Programmable Devices
CPLDs, FPGAs, SoC FPGAs, Configuration, and Transceivers
20705 Discussions

Running NIOS code from SSRAM

Altera_Forum
Honored Contributor II
2,030 Views

Hi, 

I am trying to run a NIOS code from CY7C1354CV25 SSRAM(32 bits data line) and it is very unstable. My hardware is sharing the address and data bus with a flash device PC48F4400P0TB0E (16 bits data) and I am using the tri-state bridge from Altera to share the address and data bus only. I am using the SRAM in synchronous mode and the Flash in asynchronous mode. To save some pins in the FPGA, I also have the byte enables going to SRAM hardwired and enabled outside the FPGA. The FPGA device is Arria II GX and I am using Quartus 9.1 version. Here are the timing constraints that I have for the project: 

****************** 

create_clock -period 10.000 -name Clk_100 [get_ports Clk] 

 

create_clock -period 20.00 -name virt_clk 

 

# ######## SRAM and Flash constrainsts# ####### 

# ############################################# 

 

# constraint the SRAM clock output pin 

create_generated_clock -name SRAM_CLK -source [get_pins {NIOS_PLL_I|altpll_component|auto_generated|pll1|clk[0]}]  

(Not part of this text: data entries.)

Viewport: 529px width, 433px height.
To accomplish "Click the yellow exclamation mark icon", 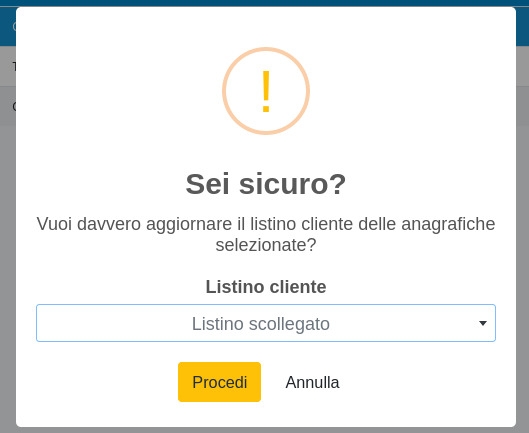I will point(266,91).
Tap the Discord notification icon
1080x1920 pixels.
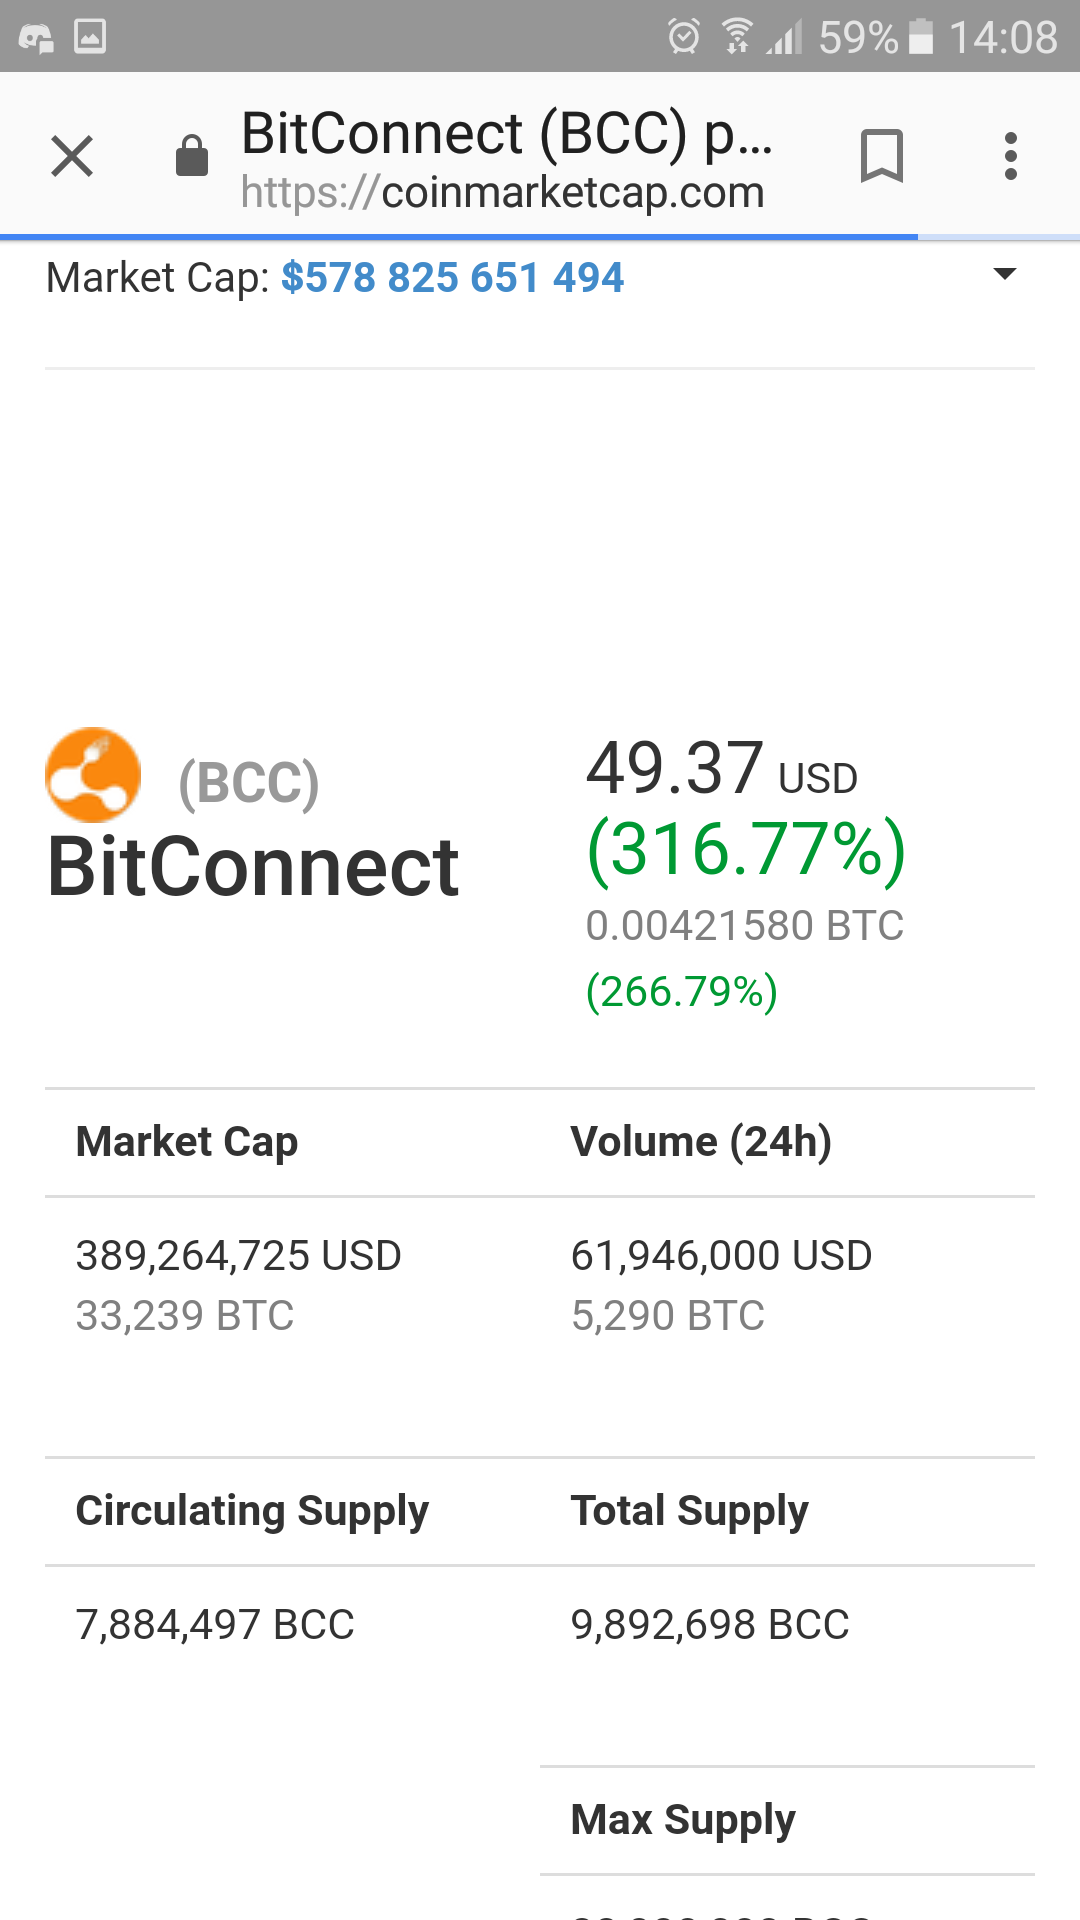[x=36, y=37]
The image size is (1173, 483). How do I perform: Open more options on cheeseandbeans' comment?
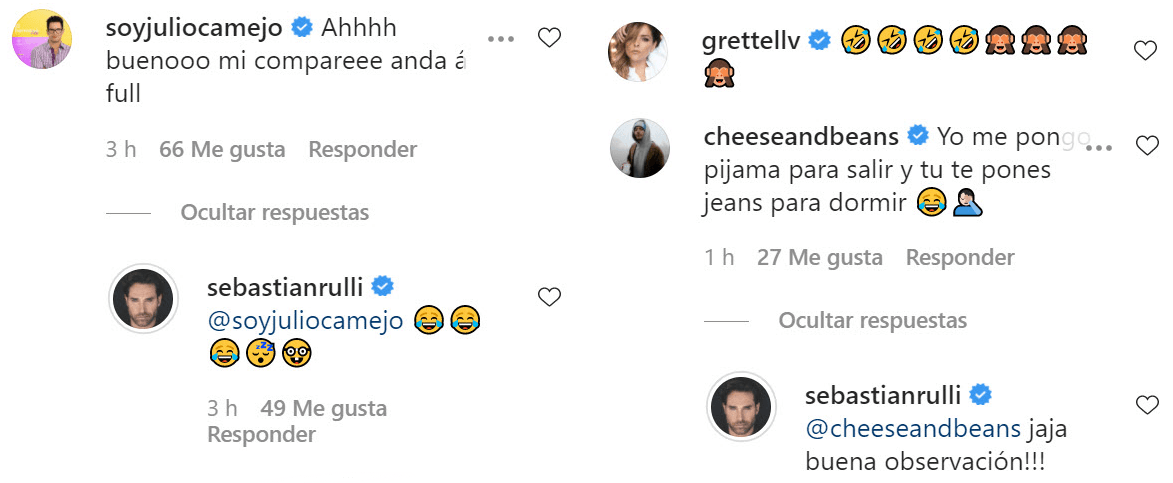[x=1099, y=146]
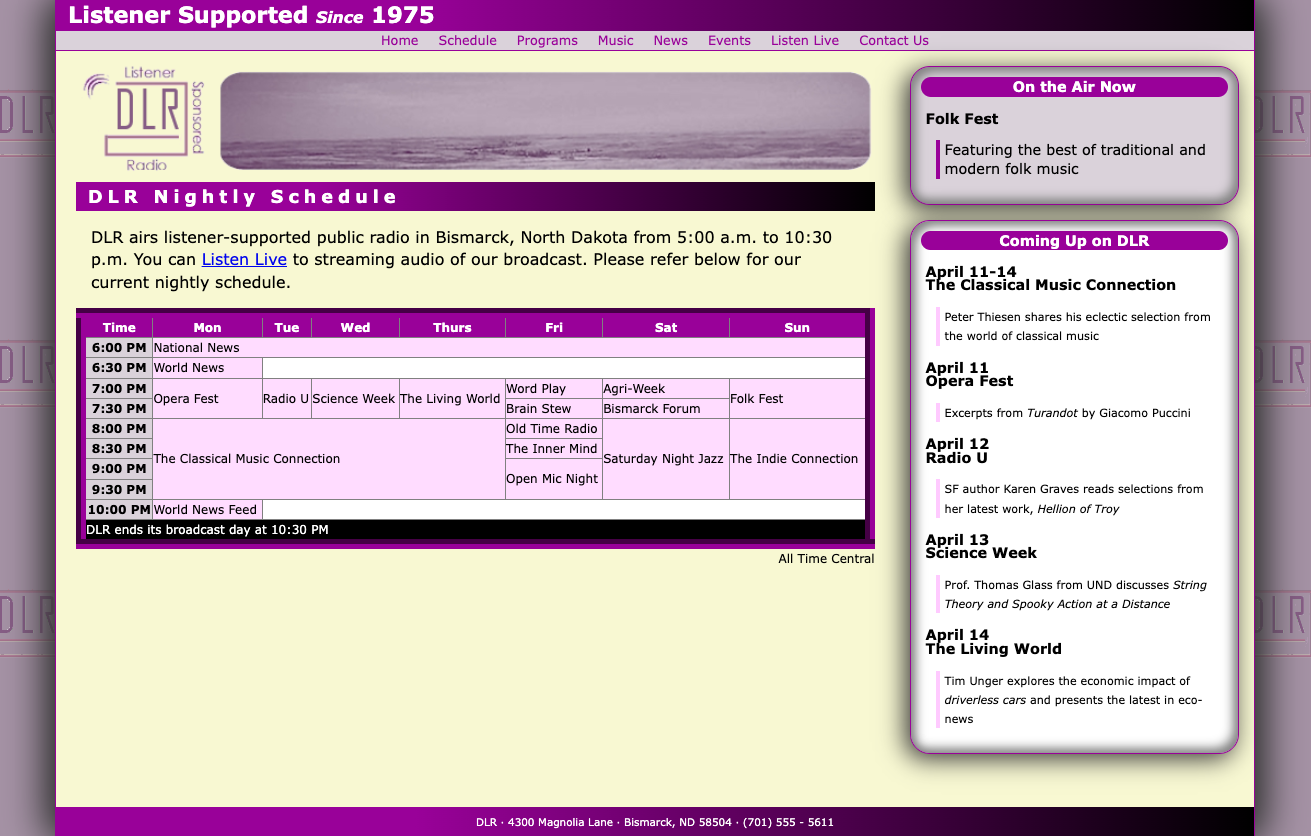Screen dimensions: 1311x836
Task: Click Saturday Night Jazz in the schedule
Action: point(663,459)
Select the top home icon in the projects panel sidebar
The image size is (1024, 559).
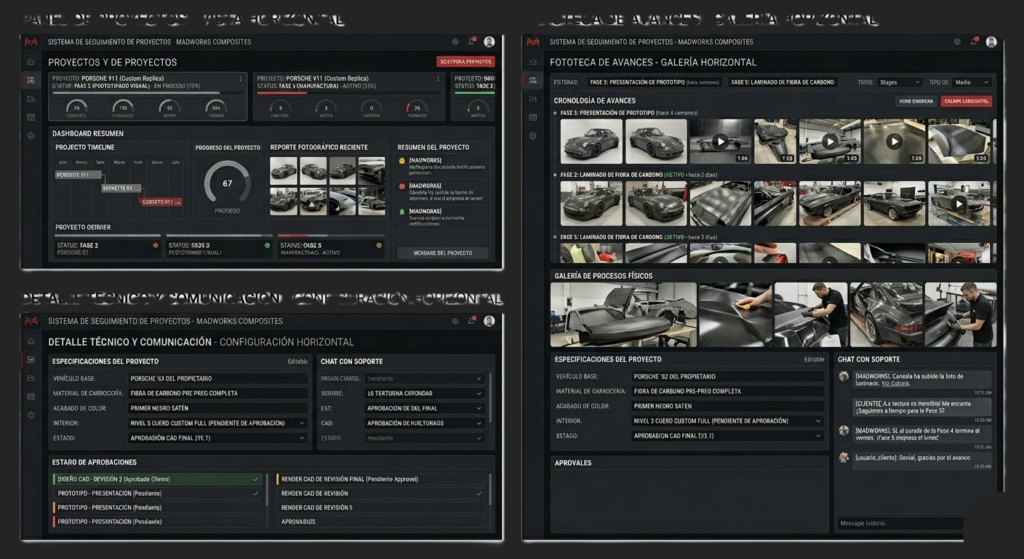tap(31, 62)
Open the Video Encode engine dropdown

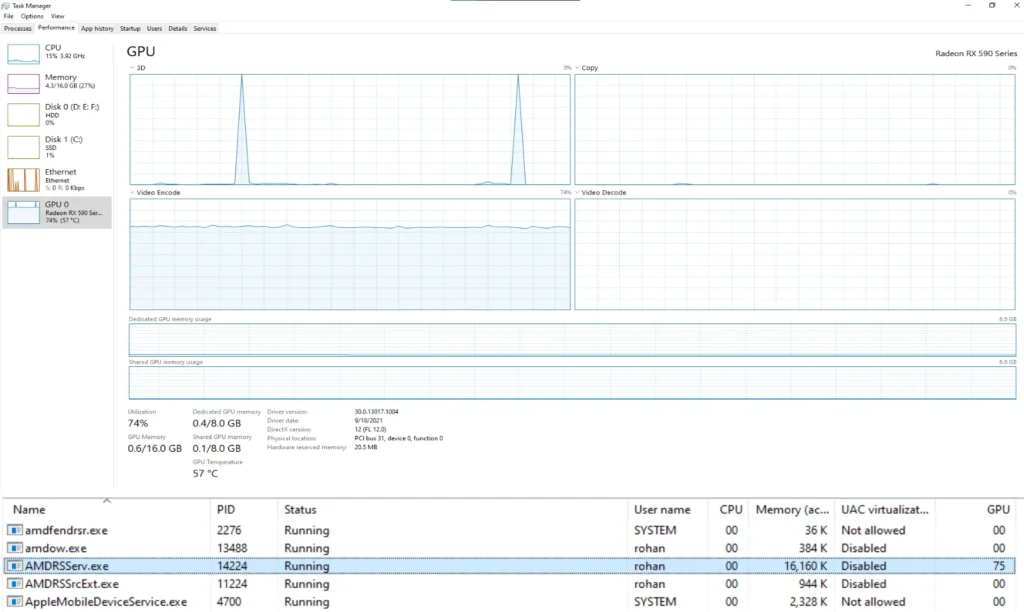(x=133, y=192)

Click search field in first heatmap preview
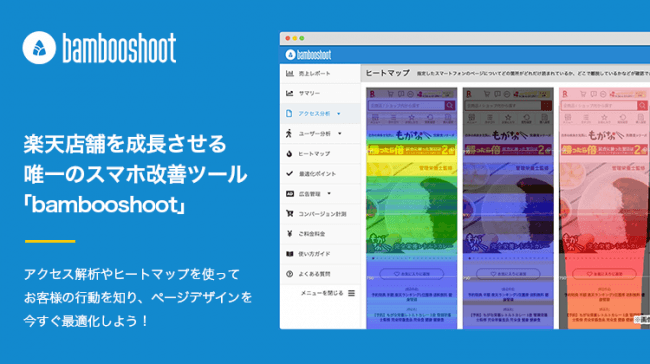pyautogui.click(x=406, y=106)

-divide_by 1 [get_ports {SRAM_CLK}] 

 

set_false_path -to [get_ports {SRAM_CLK}] 

 

# Tco constraint for SRAM address, byte write, byte write enable, Chip enable, and output enable 

set_output_delay -clock {virt_clk}  

-max 1.5 [get_ports {SRAM_BWEN SRAM_CEn SRAM_OEn FSM_A 

[*] FSM_D 

[*]}] 

set_output_delay -clock {virt_clk}  

-min -0.5 [get_ports {SRAM_BWEN SRAM_CEn SRAM_OEn FSM_A 

[*] FSM_D 

[*]}] 

 

# Tsu and Th constraint for SRAM and Flash data 

set_input_delay -clock {virt_clk} -max 3.5 [get_ports {FSM_D 

[*]}] 

set_input_delay -clock {virt_clk} -min 0.5 [get_ports {FSM_D 

[*]}] 

 

# Constraint for unused flash and SRAM pins 

set_false_path -from [get_ports {FLASH_ADVN FLASH_RSTn FLASH_CLK SRAM_ZZ SRAM_ADVn SRAM_CKEn SRAM_Mode}] 

 

 

*** 

Hardwired and open signals inside FPGA: 

As the SRAM chip does not have an ADSC line, I have left it open coming out of the NIOS entity. Other hardwired signal inside the FPGA are FLASH_ADVN <= '0', FLASH_RSTn <= '1', FLASH_CLK <= '0', SRAM_ZZ <= '0', SRAM_CKEn <= '0', SRAM_ADVn <= '0', and SRAM_Mode <= '0'. 

 

Here are my questions: 

 

  • I have used SRAM’s timing (Tco, Tsu, Th) for constraining the data and address line. Is this correct? 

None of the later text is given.